Imperfectly designed dedupe mechanisms can impact system performance and create data instability. Dedupe works by segmenting data into blocks and generating hash codes for each segment for comparison with stored hash values. Segments with same hash codes are discarded as duplicates. As volumes of data increase, hash comparisons can take longer time and performance degradations can occur.
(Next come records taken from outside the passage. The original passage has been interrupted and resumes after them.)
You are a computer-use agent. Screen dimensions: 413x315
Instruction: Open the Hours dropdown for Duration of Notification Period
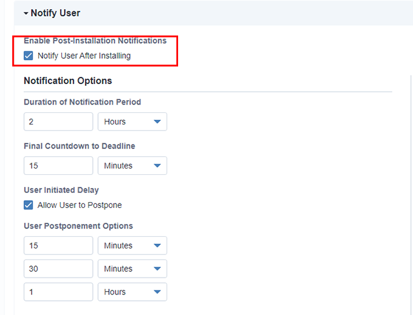tap(132, 122)
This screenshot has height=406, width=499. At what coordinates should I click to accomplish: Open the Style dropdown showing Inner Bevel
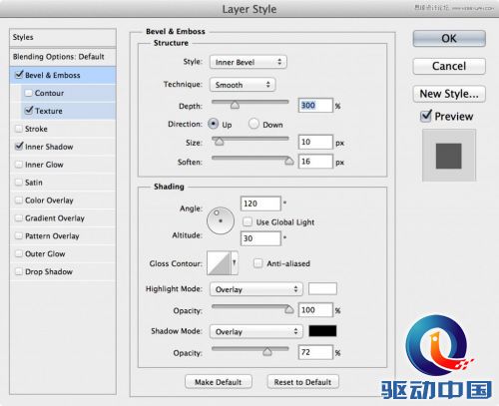(249, 62)
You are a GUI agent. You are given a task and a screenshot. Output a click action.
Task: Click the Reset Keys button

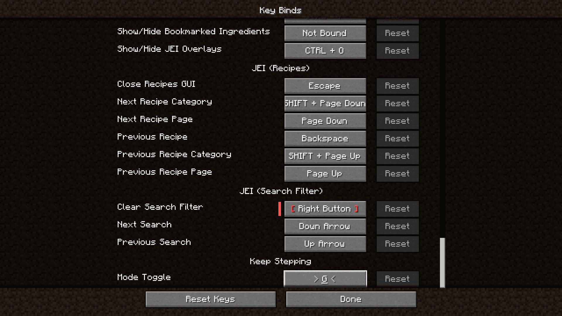point(211,299)
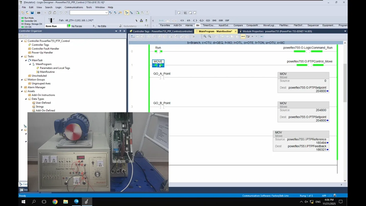Insert an Examine If Closed (XIC) contact

point(182,21)
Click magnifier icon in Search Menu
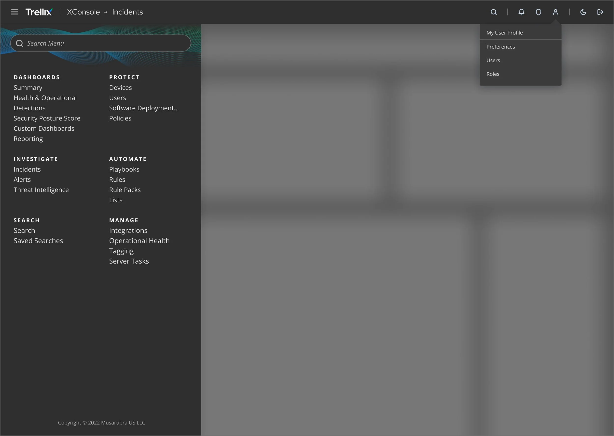614x436 pixels. pos(20,43)
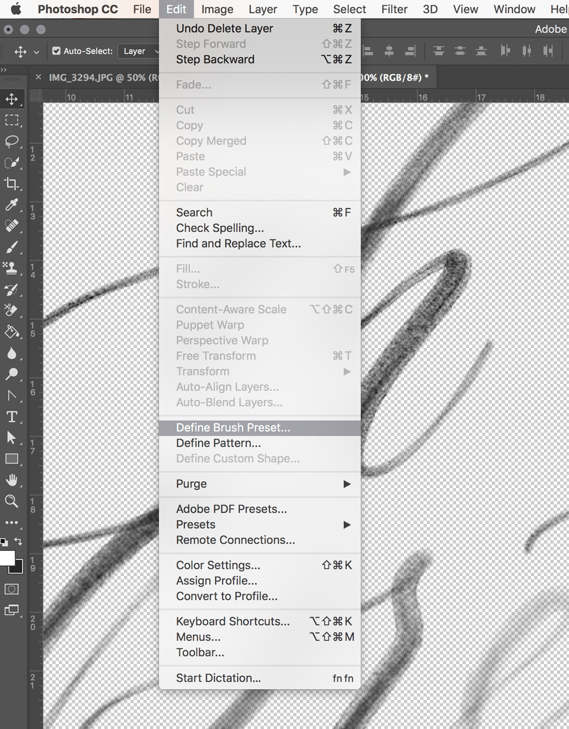
Task: Select the Move tool
Action: (x=13, y=99)
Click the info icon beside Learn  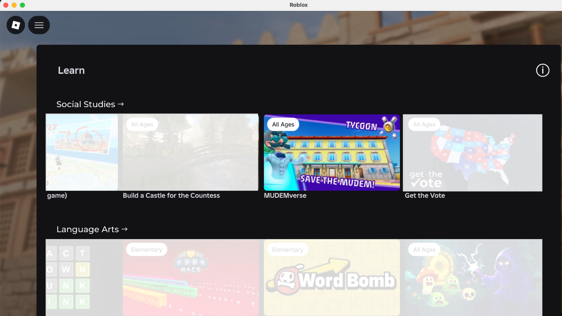tap(542, 70)
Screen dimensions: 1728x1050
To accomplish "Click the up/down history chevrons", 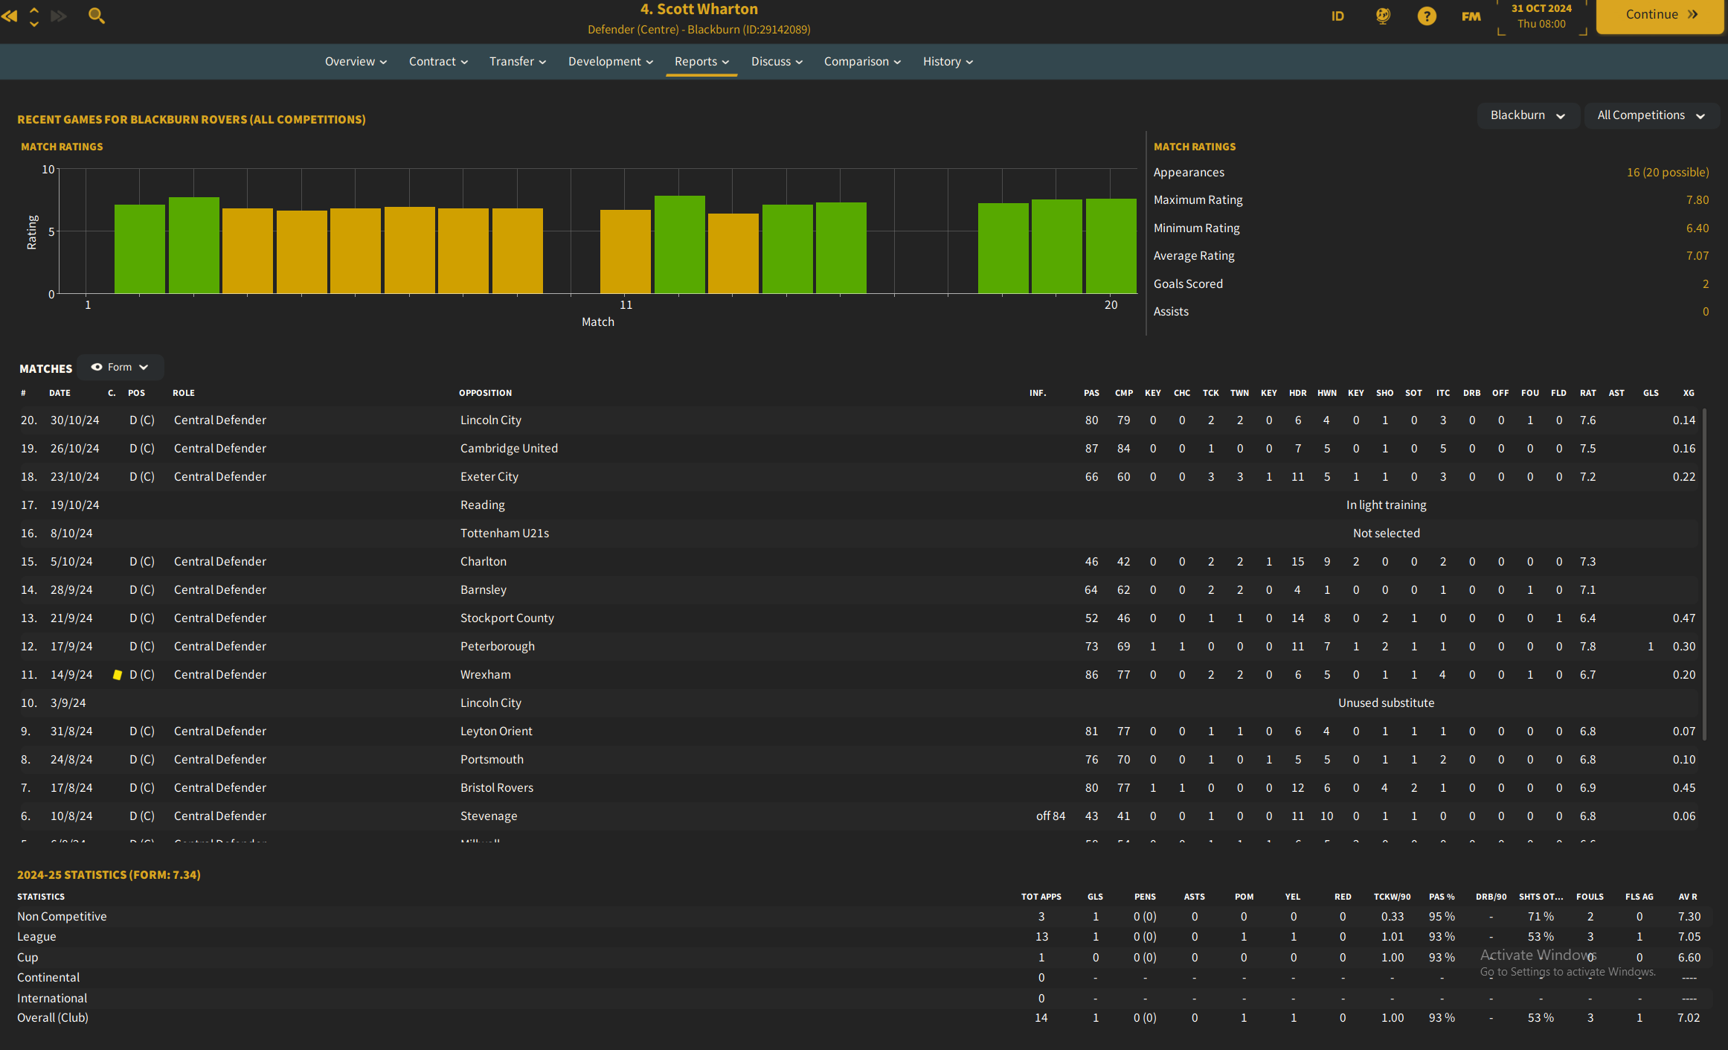I will tap(34, 16).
Cloud service providers ensure dedupe performance and lookup efficiencies by storing the hash table in the DRAM. But, the DRAM can quickly overflow and occupy space in the hard drive causing latency issues to degrade performance. One method of overcoming the problem is to reduce or control the physical size of the hash table. Another is to reduce the size of entries into the hash table. Smaller tables will reduce the possibility of overflow. Alternately, the size of the DRAM can be increased. This has cost implications. A few vendors feel that it would perhaps be more effective if the efficiency of the lookup engine were enhanced. The engine should be intelligent enough to put frequently used sections of the hash table into memory. The RAM cache may be used for the index.
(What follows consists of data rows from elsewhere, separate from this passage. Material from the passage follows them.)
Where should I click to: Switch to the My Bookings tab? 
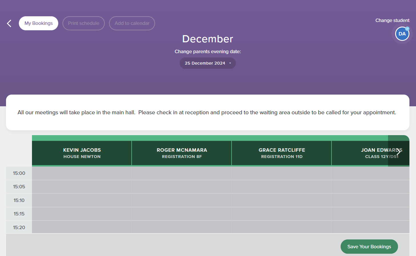[38, 23]
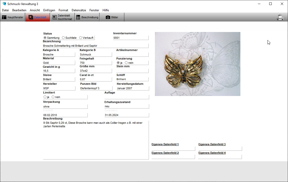Select the Suchliste status option
288x182 pixels.
(x=63, y=38)
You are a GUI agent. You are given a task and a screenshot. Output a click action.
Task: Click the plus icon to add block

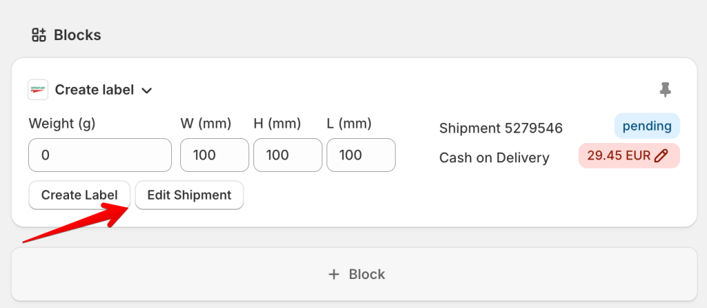[x=334, y=274]
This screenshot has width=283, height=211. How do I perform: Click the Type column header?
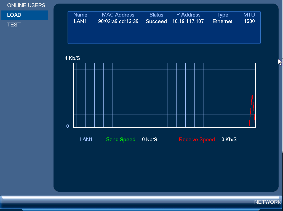[222, 15]
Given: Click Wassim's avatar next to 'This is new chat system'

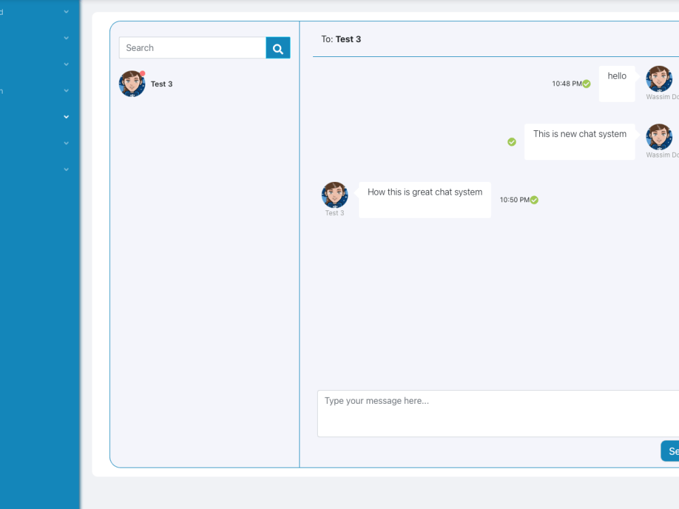Looking at the screenshot, I should pyautogui.click(x=658, y=136).
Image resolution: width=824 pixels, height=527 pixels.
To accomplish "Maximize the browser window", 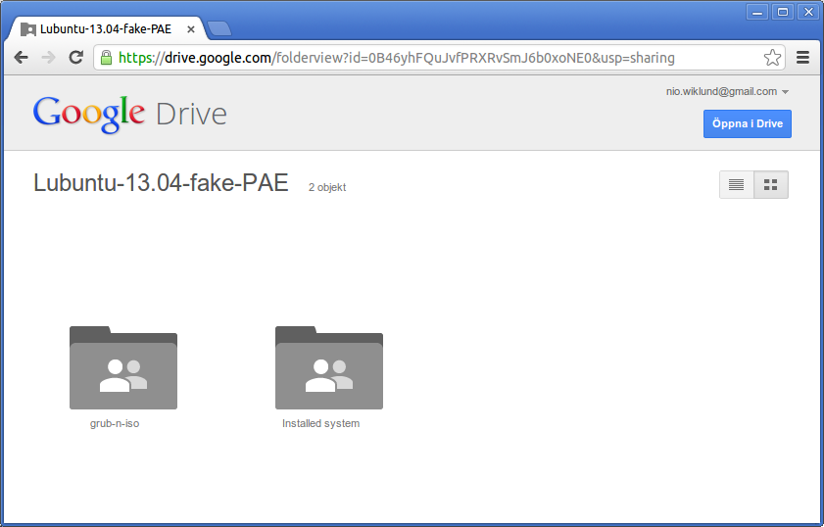I will tap(782, 12).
As a result, deduplication performance is a matter of concern. Cloud users must evaluate the deduplication engine that is offered and ensure that the vendor puts in all the hard work necessary to ensure optimum performance of the engine. We at Securstore (powered by Asigra) spend huge amounts of time and resources on ensuring that the customers are not disadvantaged by the poor quality of the deduplication. Asigra fine tunes their solutions to meet the demands of the data center and build up capacities for handling increasing data volumes. The heuristics algorithm, that is used automatically, assigns sections that must occupy the RAM and sections that must be relegated to the hard drive. The data correlation techniques used reflects the years of experience behind the use of the technology. Securstore is very proud to be working with Asigra’s award winning solutions.